1969 - Ein Stück vom Mond
  • Wer schafft es zuerst auf den Mond? Darum wetteifern in den 1960er Jahren die USA und die Sowjetunion. Letztendlich entscheiden die Amerikaner das Rennen für sich: Am 21. Juli 1969 betreten Neil Armstrong und Edwin Aldrin den Erdtrabanten. Eine der folgenden Mondmissionen bringt das älteste Objekt der Dauerausstellung mit, ein 285 Gramm schweres Stück vom Mond.

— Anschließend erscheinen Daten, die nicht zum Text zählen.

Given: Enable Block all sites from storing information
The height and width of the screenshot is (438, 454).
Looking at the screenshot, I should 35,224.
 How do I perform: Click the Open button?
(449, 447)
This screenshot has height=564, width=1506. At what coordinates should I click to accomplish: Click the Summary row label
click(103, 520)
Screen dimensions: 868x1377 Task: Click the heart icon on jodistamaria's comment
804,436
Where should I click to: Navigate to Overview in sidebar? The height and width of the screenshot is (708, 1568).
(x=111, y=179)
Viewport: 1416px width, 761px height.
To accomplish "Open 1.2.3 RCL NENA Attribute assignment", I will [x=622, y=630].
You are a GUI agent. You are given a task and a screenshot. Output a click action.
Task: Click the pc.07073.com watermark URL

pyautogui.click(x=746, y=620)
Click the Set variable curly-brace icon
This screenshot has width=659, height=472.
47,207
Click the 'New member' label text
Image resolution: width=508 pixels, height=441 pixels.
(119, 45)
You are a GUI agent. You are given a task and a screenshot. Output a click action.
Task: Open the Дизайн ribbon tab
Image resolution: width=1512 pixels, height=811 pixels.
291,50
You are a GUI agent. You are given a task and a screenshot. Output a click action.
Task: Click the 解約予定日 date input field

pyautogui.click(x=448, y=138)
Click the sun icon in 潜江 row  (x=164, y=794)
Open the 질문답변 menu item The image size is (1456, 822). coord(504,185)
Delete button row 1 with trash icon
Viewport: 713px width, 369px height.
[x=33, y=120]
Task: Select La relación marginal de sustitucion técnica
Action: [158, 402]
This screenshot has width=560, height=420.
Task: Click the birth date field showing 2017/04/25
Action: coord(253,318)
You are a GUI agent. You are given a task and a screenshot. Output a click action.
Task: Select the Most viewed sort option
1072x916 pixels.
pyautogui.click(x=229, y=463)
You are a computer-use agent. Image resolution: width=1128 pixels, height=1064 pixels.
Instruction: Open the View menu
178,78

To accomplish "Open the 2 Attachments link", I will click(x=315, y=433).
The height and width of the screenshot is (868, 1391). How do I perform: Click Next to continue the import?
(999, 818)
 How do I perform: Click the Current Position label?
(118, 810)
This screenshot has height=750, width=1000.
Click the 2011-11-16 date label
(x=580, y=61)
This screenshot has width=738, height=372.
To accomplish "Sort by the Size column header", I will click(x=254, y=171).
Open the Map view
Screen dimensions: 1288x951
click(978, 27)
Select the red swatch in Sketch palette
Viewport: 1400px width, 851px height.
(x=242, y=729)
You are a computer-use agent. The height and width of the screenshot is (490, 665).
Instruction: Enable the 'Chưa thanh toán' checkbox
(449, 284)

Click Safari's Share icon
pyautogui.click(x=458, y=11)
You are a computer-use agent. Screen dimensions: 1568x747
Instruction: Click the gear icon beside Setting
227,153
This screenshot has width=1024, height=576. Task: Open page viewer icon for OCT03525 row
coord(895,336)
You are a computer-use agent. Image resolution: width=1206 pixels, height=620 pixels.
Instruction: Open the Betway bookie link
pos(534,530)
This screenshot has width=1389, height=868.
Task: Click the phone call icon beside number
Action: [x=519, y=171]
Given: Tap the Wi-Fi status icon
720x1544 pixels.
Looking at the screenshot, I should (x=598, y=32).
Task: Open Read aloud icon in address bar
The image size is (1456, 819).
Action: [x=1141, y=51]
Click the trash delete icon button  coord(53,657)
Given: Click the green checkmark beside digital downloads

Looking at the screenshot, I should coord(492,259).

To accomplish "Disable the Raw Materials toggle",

    Rosenplänter: Willkommen bei einer neuen Zeitgeschichte. Ich bin Meike Rosenplänter und wir sprechen heute über eines meiner Lieblingsobjekte im Haus der Geschichte in Bonn, nämlich über das Mondgestein. Klingt irgendwie mächtig, ist in Wirklichkeit aber nur ein ziemlich kleines Steinchen, aber ich finde es einfach immer wieder beeindruckend, wenn man bedenkt, woher dieser Kiesel eigentlich kommt. Im Museum ist er auch dem Himmel ganz nah, es gibt so eine steile Ebene, die man hoch muss und dann ist man am höchsten Punkt im Museum und da ist der Stein vom Mond zu sehen, gut geschützt in einem schweren Kasten aus Glas und der Stein an sich, der ist relativ unscheinbar, so grau schwarz, ein bisschen porös, ähnlich wie Lava-Gestein. Aber die Geschichte dahinter, die ist einfach faszinierend und die erzählt uns jetzt die wissenschaftliche Mitarbeiterin Tuya Roth. Hallo Frau Roth.

    Roth: Hallo.

    Rosenplänter: Das ist doch sicher eines der ältesten Objekte in der Dauerausstellung, oder?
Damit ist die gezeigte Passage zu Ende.